Back in 2000 when I was a gun selling software for BMC Software, they sent us to Texas for Sales hi-tech sales training. We were based in Houston for a few weeks and on the weekends we would do runs down to Galveston to eat crab and hang out on the ocean front and we also lucked it with Mardi Gras while we were there. So today it was with nostalgia and regret that I read about Hurricane Ike that seems set to slam this Texan icon.
Hang in there Galveston, I am thinking of you and your kind people……..
Source Sydney Morning Herald ,September 12, 2008 – 12:45PM
The coastal city of Galveston, Texas faces complete inundation from Hurricane Ike, and those who stay behind in one- or two-storey homes “will face certain death”, the National Hurricane Centre said today.
“All neighbourhoods and possibly entire coastal communities will be inundated during the period of peak storm tide,” the centre said in a special bulletin released at 0119 GMT (1119 AEST) ahead of the powerful storm’s forecast landfall later today.”Persons not heeding evacuation orders in single family one- or two-story homes will face certain death,” it said.
Slender Galveston island – about 5km off the Texas coast and whose city of Galveston has more than 50,000 residents – could be flooded by a storm surge as high as 6.5 metres.”Life-threatening inundation likely!” blared the warning from the Miami-based NHC, which said that many residences on the immediate coast “will be destroyed” with widespread personal property damage likely elsewhere.

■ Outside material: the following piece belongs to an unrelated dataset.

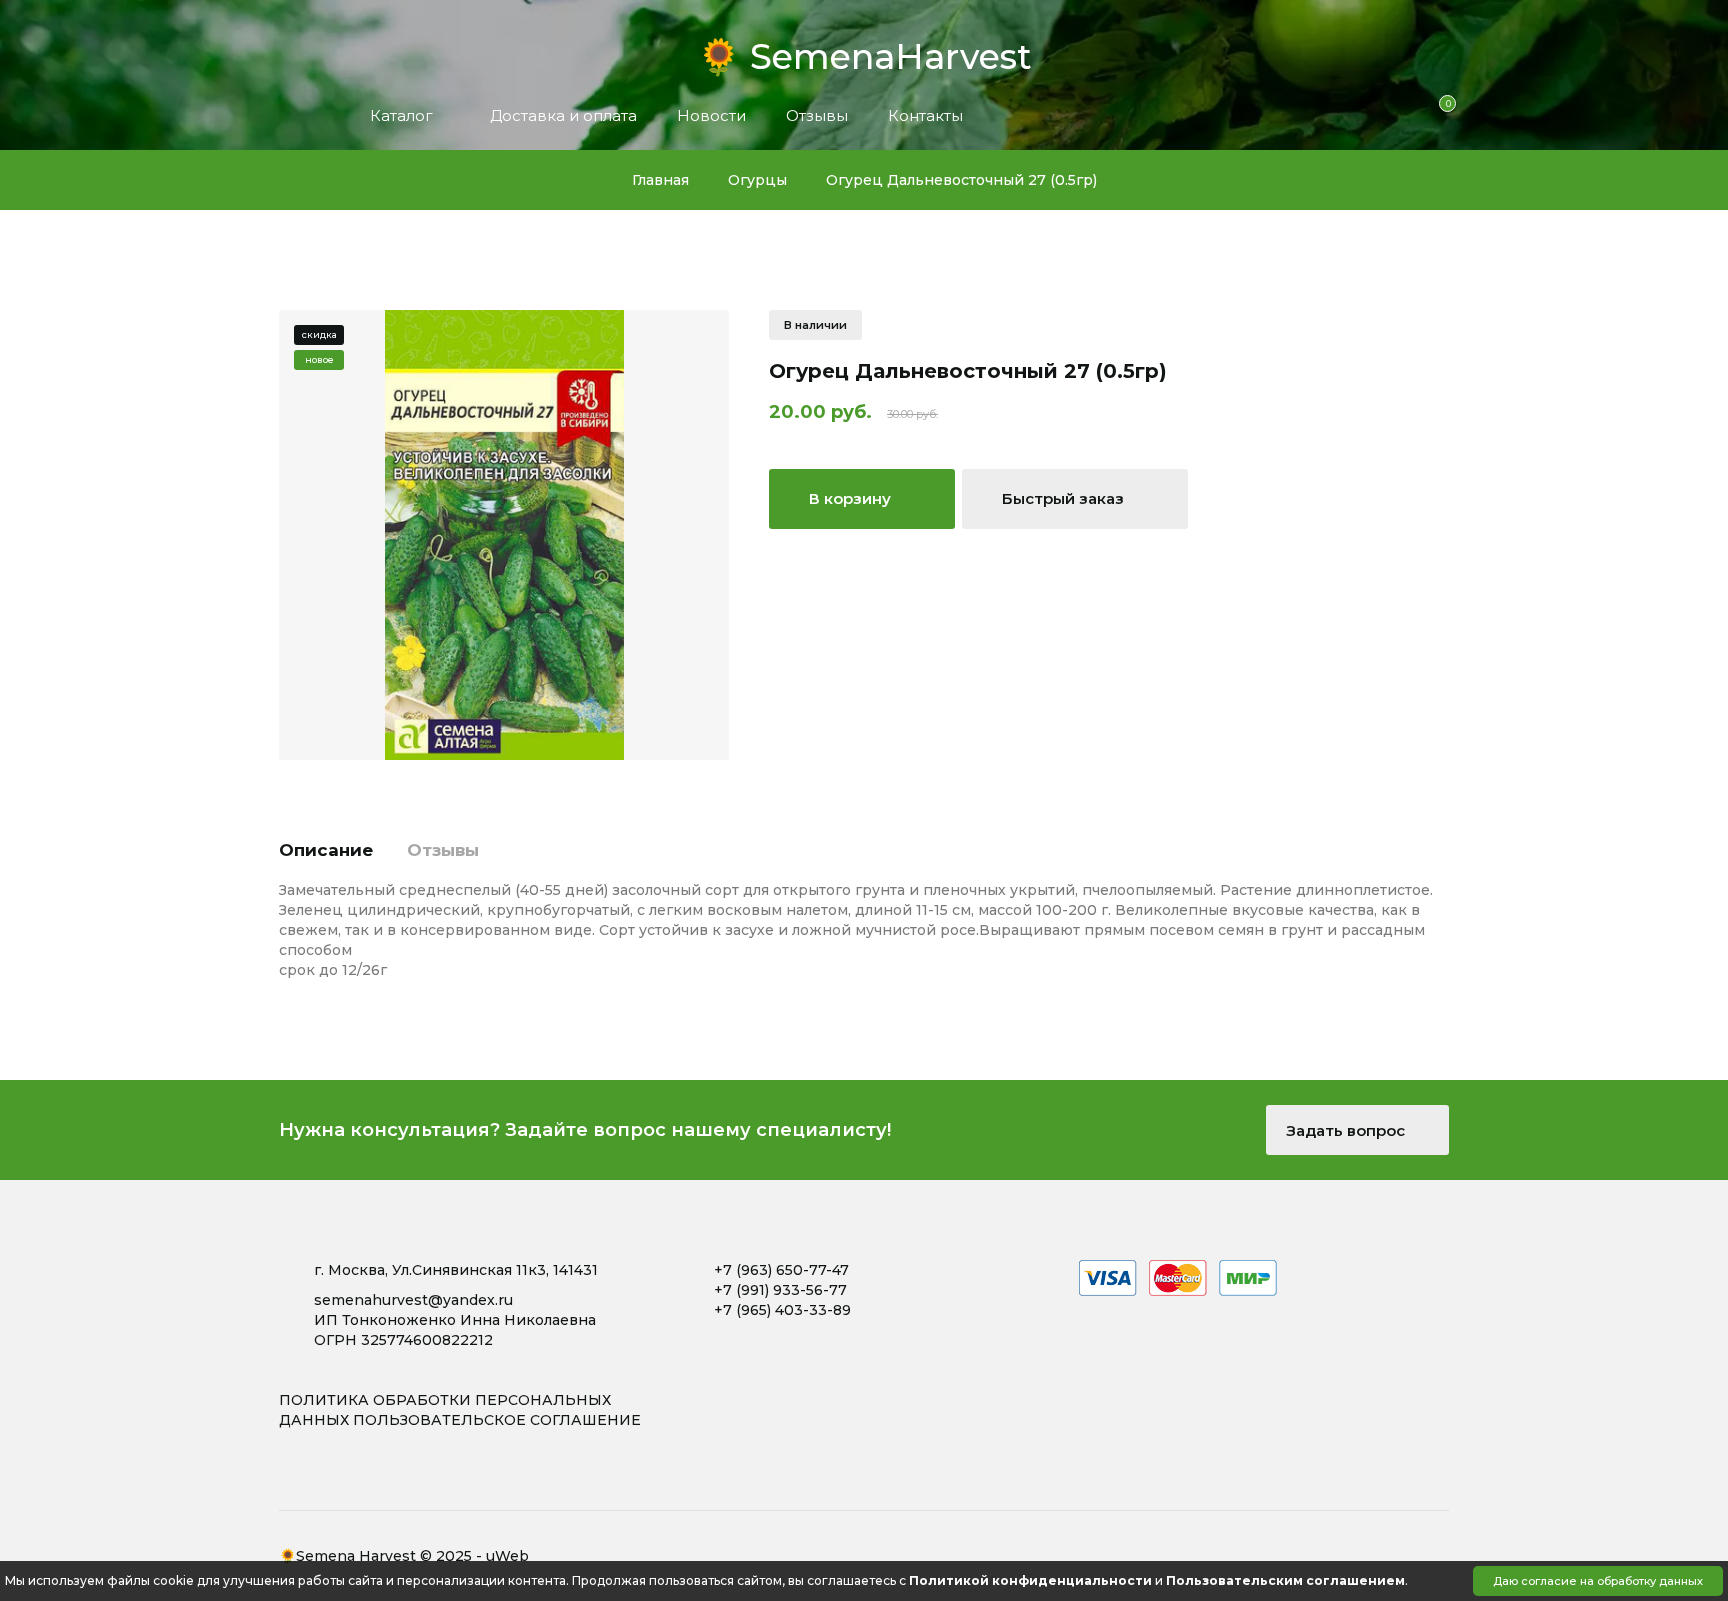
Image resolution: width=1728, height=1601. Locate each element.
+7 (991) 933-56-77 (780, 1290)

“Entire flood-prone coastal communities will be cut off. Water levels may exceed nine feet (three metres) for more than a mile inland,” it said.”Damage from beach erosion could take years to repair.” Ike, which left more than 100 people dead in its rampage through the Caribbean, was expected to barrel into the Texas coast as a major hurricane packing winds in excess of 190km/h.
A mandatory evacuation order was already in effect earlier today, when some residents in Galveston said they were resisting the order to get out.”There’s more people here than I would have thought,” said Alicia Cahill, a public information officer for Galveston.